The Multi-Layered Signal Chain

• Network-Level Visibility: Detection begins at the transit layer. Organizations should ensure that logging is enabled at the physical network and virtual switch (VDS) levels. This allows the SOC to track the "path" of a threat actor, identifying unauthorized scanning or connection attempts as they traverse subnets toward the vSphere management plane.

• Host-Based Firewall Logging (IPtables): While the VCSA provides a management GUI for its firewall, it does not natively log denied access. To transform the appliance into a sensor, host-based firewall logging is strictly dependent on a custom OS-level IPtables configuration. By adding a logging target to the underlying Photon OS kernel, every rejected packet is recorded, providing the proof that an unauthorized threat actor is attempting to access the VCSA.
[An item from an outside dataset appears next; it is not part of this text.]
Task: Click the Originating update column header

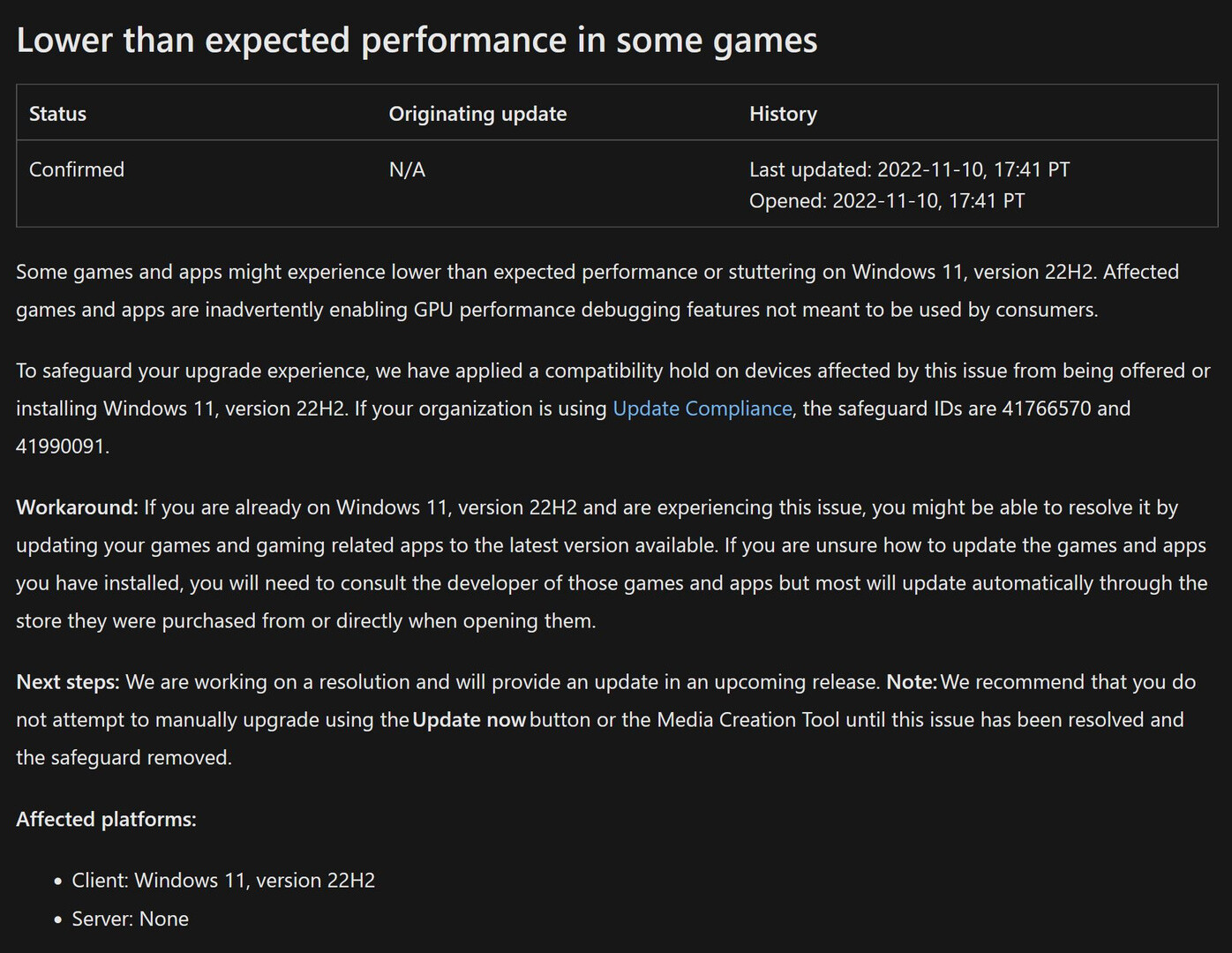Action: (x=477, y=114)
• Immutable Logging: By enabling Remote Syslog Forwarding, these rejection logs are offloaded instantly. Even if an attacker eventually compromises the host, they cannot delete the local log sources.

Early Detection Signals

By correlating the denied access with identity-based events, organizations can identify a pattern of a BRICKSTORM lifecycle event in its earliest stages:

• Failed Authentication Alerts: A log entry in the standard auth.log (for SSH) or a vCenter UserLoginSessionEvent showing a "Failed Login Attempt" from an unauthorized internal IP is a high-value alert.

• Account Lockout Events: When an actor attempts to brute-force or use harvested credentials against local "break-glass" accounts (like administrator@vsphere.local), the resulting "Account Locked" event provides a high-priority signal that a targeted credential attack is in progress.

• Behavioral Pattern Correlation: The most powerful signal occurs when the SIEM correlates these disparate sources. For example, a Firewall Drop (via IPtables) followed immediately by a Failed Login (via SSO) from the same source IP is a high-confidence indicator of an active intrusion attempt.

Network segmentation at the switch level is a prerequisite, but host-based firewalls are the primary enforcement point of a vSphere Zero Trust architecture. By complementing network-based firewalls with host-level filtering, organizations can eliminate the visibility gap on the management VLAN and transform the VCSA and ESXi hosts into sensors capable of exposing an adversary at the earliest stage of an intrusion.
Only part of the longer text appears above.